* Directions
Reproduce all of the entries below word for word, omitting the pictures.

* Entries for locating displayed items

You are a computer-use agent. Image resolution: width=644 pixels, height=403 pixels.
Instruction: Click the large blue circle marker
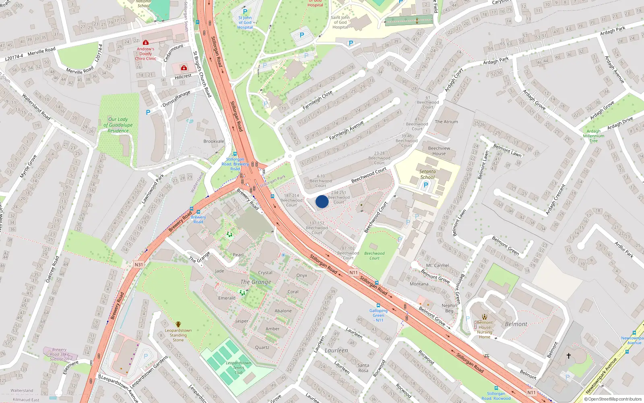coord(322,202)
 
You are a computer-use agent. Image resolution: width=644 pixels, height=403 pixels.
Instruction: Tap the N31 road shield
coord(138,265)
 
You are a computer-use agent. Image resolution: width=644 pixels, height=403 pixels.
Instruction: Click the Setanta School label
coord(427,174)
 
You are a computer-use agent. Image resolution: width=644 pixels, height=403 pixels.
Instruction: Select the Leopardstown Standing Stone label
coord(178,335)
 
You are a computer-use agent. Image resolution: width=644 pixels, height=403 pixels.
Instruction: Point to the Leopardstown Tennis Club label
coord(238,368)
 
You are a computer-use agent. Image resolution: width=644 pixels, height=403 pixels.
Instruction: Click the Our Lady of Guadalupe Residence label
coord(118,125)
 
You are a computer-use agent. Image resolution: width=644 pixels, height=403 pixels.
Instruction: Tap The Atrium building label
coord(446,122)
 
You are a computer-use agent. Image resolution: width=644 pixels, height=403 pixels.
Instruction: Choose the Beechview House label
coord(439,151)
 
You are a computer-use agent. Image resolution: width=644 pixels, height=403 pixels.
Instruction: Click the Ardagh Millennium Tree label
coord(593,136)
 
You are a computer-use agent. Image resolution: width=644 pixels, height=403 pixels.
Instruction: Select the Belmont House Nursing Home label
coord(485,330)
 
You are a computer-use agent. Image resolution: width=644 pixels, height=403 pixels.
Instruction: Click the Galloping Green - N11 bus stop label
coord(378,315)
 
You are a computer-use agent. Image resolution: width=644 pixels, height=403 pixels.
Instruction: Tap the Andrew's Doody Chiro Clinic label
coord(145,54)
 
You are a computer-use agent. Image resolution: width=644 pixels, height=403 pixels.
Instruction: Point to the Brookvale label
coord(214,141)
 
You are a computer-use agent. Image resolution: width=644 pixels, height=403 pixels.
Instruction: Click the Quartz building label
coord(262,347)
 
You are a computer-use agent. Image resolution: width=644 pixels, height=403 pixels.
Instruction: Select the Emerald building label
coord(227,298)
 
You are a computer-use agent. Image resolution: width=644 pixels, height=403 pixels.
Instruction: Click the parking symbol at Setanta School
coord(426,185)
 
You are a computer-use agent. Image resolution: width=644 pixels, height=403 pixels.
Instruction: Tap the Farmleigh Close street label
coord(318,100)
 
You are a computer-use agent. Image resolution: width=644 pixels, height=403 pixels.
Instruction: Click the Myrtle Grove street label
coord(28,166)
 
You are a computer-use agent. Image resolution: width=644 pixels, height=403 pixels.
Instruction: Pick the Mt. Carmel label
coord(438,266)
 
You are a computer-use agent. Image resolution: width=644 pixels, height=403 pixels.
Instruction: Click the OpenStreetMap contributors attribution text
coord(613,399)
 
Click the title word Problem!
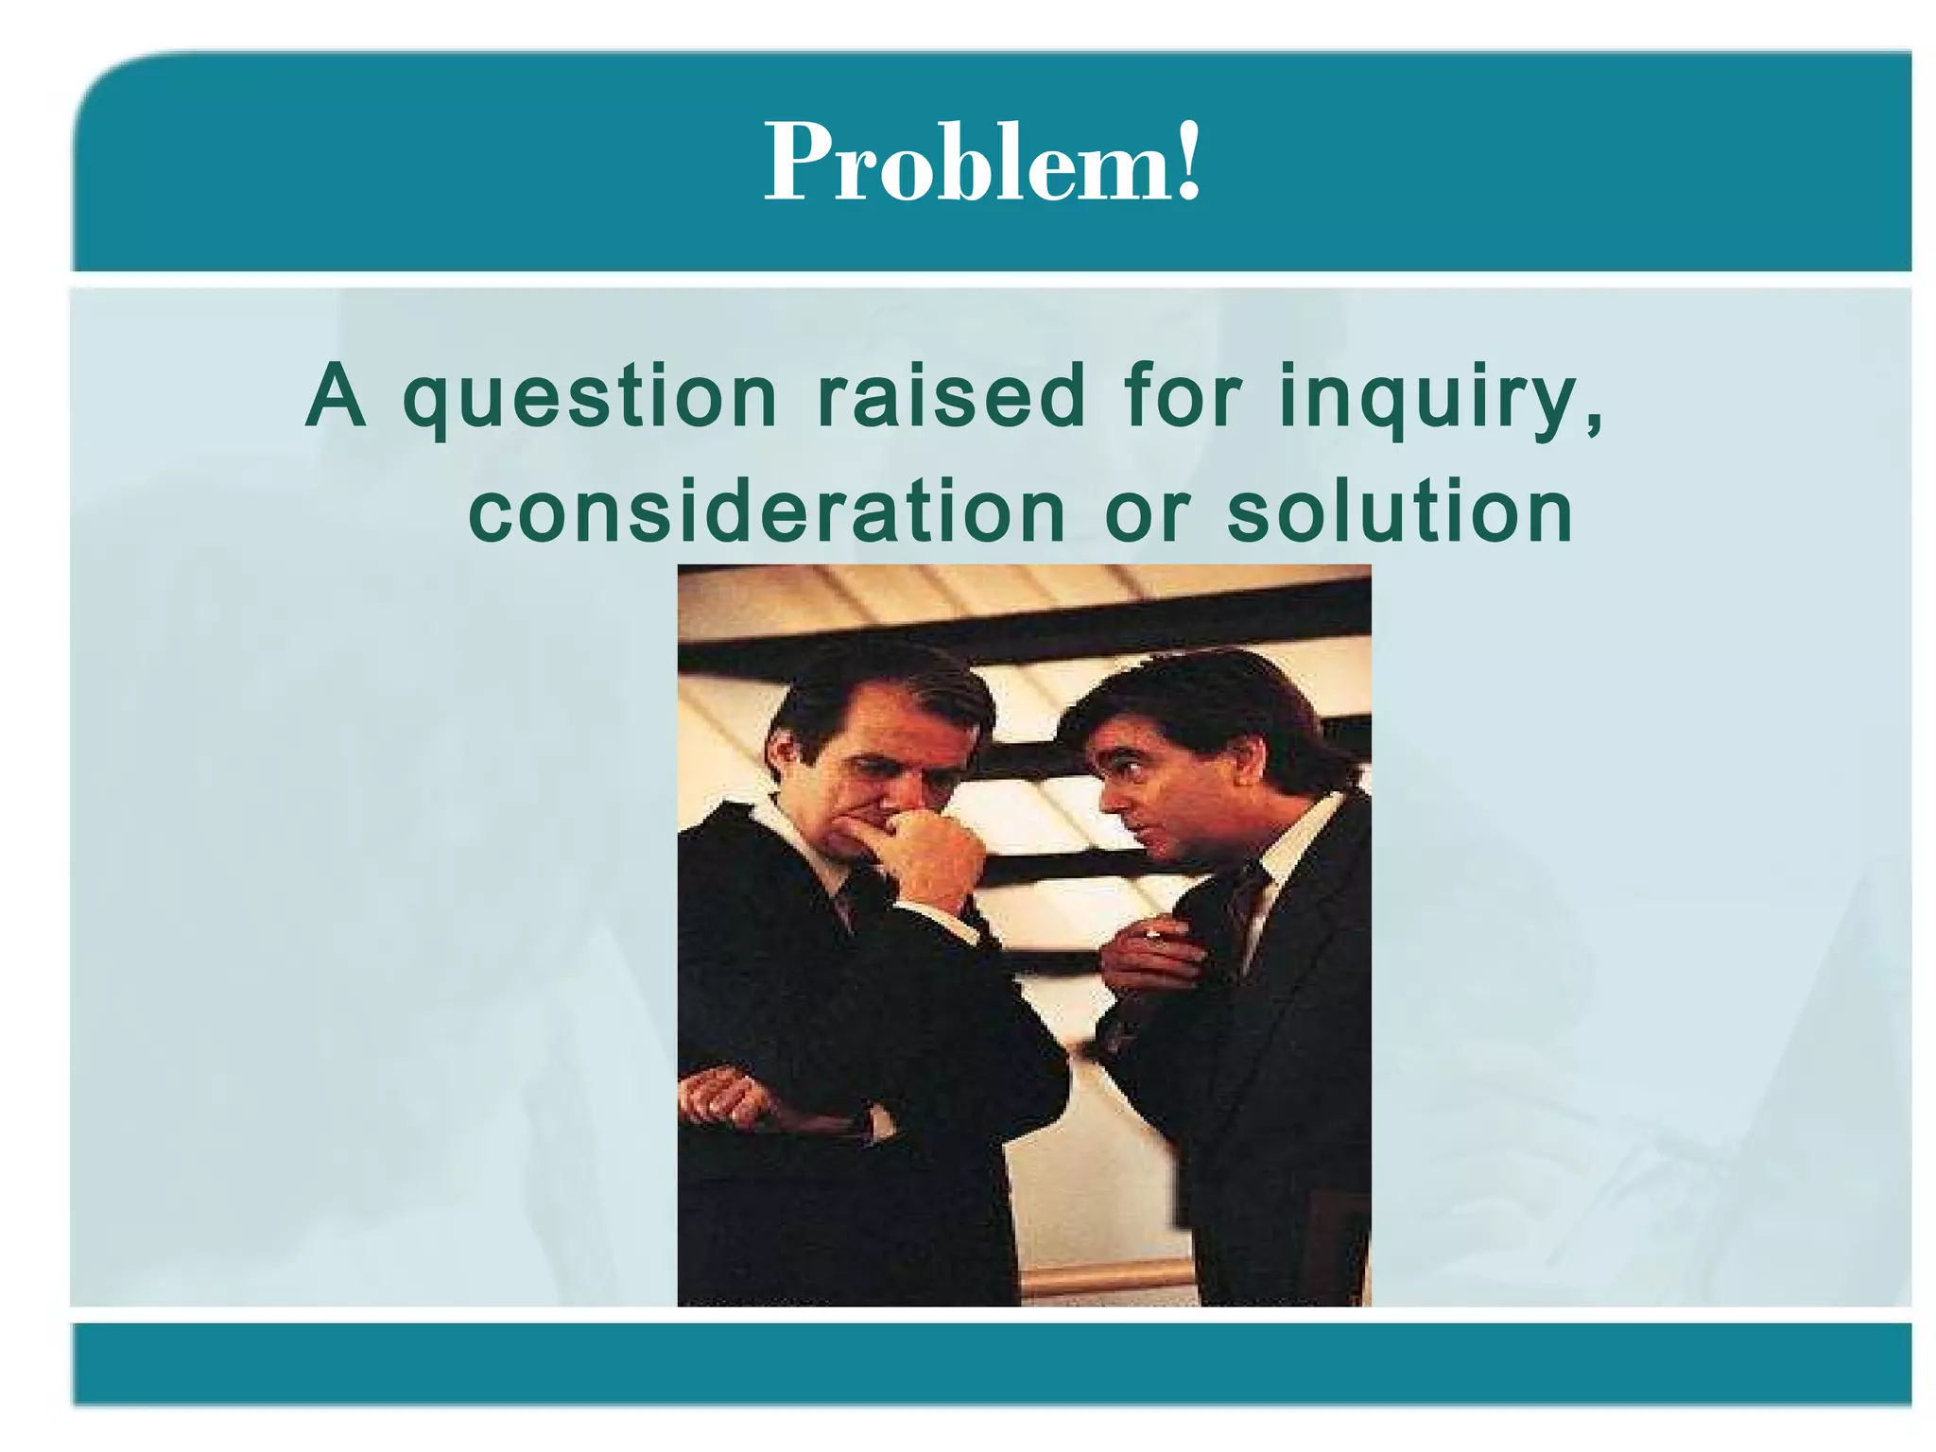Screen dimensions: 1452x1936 (983, 163)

* Output
You are a computer-use agent. Image resolution: width=644 pixels, height=403 pixels.
Instruction: Click the large blue circle marker
coord(322,202)
 
You are a computer-use agent. Image resolution: width=644 pixels, height=403 pixels.
Instruction: Tap the N31 road shield
coord(138,265)
 
You are a computer-use agent. Image resolution: width=644 pixels, height=403 pixels.
Instruction: Click the Setanta School label
coord(427,174)
 
You are a computer-use agent. Image resolution: width=644 pixels, height=403 pixels.
Instruction: Select the Leopardstown Standing Stone label
coord(178,335)
 
You are a computer-use agent. Image resolution: width=644 pixels, height=403 pixels.
Instruction: Point to the Leopardstown Tennis Club label
coord(238,368)
 
You are a computer-use agent. Image resolution: width=644 pixels, height=403 pixels.
Instruction: Click the Our Lady of Guadalupe Residence label
coord(118,125)
 
You are a computer-use agent. Image resolution: width=644 pixels, height=403 pixels.
Instruction: Tap The Atrium building label
coord(446,122)
 
You are a computer-use agent. Image resolution: width=644 pixels, height=403 pixels.
Instruction: Choose the Beechview House label
coord(439,151)
 
You are a computer-use agent. Image resolution: width=644 pixels, height=403 pixels.
Instruction: Click the Ardagh Millennium Tree label
coord(593,136)
 
You are a computer-use agent. Image resolution: width=644 pixels, height=403 pixels.
Instruction: Select the Belmont House Nursing Home label
coord(485,330)
 
You are a computer-use agent. Image resolution: width=644 pixels, height=403 pixels.
Instruction: Click the Galloping Green - N11 bus stop label
coord(378,315)
 
You are a computer-use agent. Image resolution: width=644 pixels, height=403 pixels.
Instruction: Tap the Andrew's Doody Chiro Clinic label
coord(145,54)
 
You are a computer-use agent. Image resolution: width=644 pixels, height=403 pixels.
Instruction: Point to the Brookvale label
coord(214,141)
 
You are a computer-use agent. Image resolution: width=644 pixels, height=403 pixels.
Instruction: Click the Quartz building label
coord(262,347)
 
You are a computer-use agent. Image resolution: width=644 pixels, height=403 pixels.
Instruction: Select the Emerald building label
coord(227,298)
 
You are a computer-use agent. Image resolution: width=644 pixels, height=403 pixels.
Instruction: Click the parking symbol at Setanta School
coord(426,185)
 
You are a computer-use agent. Image resolution: width=644 pixels, height=403 pixels.
Instruction: Tap the Farmleigh Close street label
coord(318,100)
 
You are a computer-use agent. Image resolution: width=644 pixels, height=403 pixels.
Instruction: Click the Myrtle Grove street label
coord(28,166)
 
You are a computer-use agent. Image resolution: width=644 pixels, height=403 pixels.
Instruction: Pick the Mt. Carmel label
coord(438,266)
 
You are a computer-use agent. Image resolution: width=644 pixels, height=403 pixels.
Instruction: Click the OpenStreetMap contributors attribution text
coord(613,399)
 
Click the title word Problem!
Screen dimensions: 1452x1936 (983, 163)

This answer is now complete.